▸ Prompt
Starting with the line that contains "The height and width of the screenshot is (362, 640).", copy every line through the end of the data below, exactly and with nothing added.
━━ Data
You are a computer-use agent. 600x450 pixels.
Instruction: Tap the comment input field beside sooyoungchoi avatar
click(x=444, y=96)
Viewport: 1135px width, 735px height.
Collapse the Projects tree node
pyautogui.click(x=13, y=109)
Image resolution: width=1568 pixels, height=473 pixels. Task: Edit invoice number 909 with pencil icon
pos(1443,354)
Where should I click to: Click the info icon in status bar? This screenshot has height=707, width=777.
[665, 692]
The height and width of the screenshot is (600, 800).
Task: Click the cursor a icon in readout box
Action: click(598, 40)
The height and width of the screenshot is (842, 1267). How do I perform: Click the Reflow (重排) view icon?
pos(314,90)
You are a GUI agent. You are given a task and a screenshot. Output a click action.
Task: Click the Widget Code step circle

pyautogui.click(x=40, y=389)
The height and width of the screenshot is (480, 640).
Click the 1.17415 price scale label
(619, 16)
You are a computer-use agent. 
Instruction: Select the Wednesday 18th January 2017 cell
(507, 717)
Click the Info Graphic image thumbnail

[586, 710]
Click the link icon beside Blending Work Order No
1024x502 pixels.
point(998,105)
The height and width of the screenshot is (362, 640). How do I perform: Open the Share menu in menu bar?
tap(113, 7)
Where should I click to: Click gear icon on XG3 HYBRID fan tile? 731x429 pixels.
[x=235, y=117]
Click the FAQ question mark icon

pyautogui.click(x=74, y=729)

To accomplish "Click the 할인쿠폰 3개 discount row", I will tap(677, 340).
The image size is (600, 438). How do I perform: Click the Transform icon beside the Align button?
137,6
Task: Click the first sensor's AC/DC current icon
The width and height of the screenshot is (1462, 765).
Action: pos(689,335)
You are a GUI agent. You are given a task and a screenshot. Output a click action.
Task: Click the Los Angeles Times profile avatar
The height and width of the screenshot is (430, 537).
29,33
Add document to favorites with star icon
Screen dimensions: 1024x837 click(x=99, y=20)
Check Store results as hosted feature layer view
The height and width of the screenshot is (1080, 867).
━━━━
▸ Response
The height and width of the screenshot is (362, 640). How do I perform: Open the Share menu in menu bar?
tap(113, 7)
Where should I click to: Click gear icon on XG3 HYBRID fan tile? 731x429 pixels.
[x=235, y=117]
Click the FAQ question mark icon

pyautogui.click(x=74, y=729)

To accomplish "Click the 할인쿠폰 3개 discount row", I will tap(677, 340).
The image size is (600, 438). How do I perform: Click the Transform icon beside the Align button?
137,6
Task: Click the first sensor's AC/DC current icon
The width and height of the screenshot is (1462, 765).
Action: pos(689,335)
You are a GUI agent. You are given a task and a screenshot. Output a click action.
Task: Click the Los Angeles Times profile avatar
The height and width of the screenshot is (430, 537).
29,33
Add document to favorites with star icon
Screen dimensions: 1024x837 click(x=99, y=20)
Check Store results as hosted feature layer view
The height and width of the screenshot is (1080, 867).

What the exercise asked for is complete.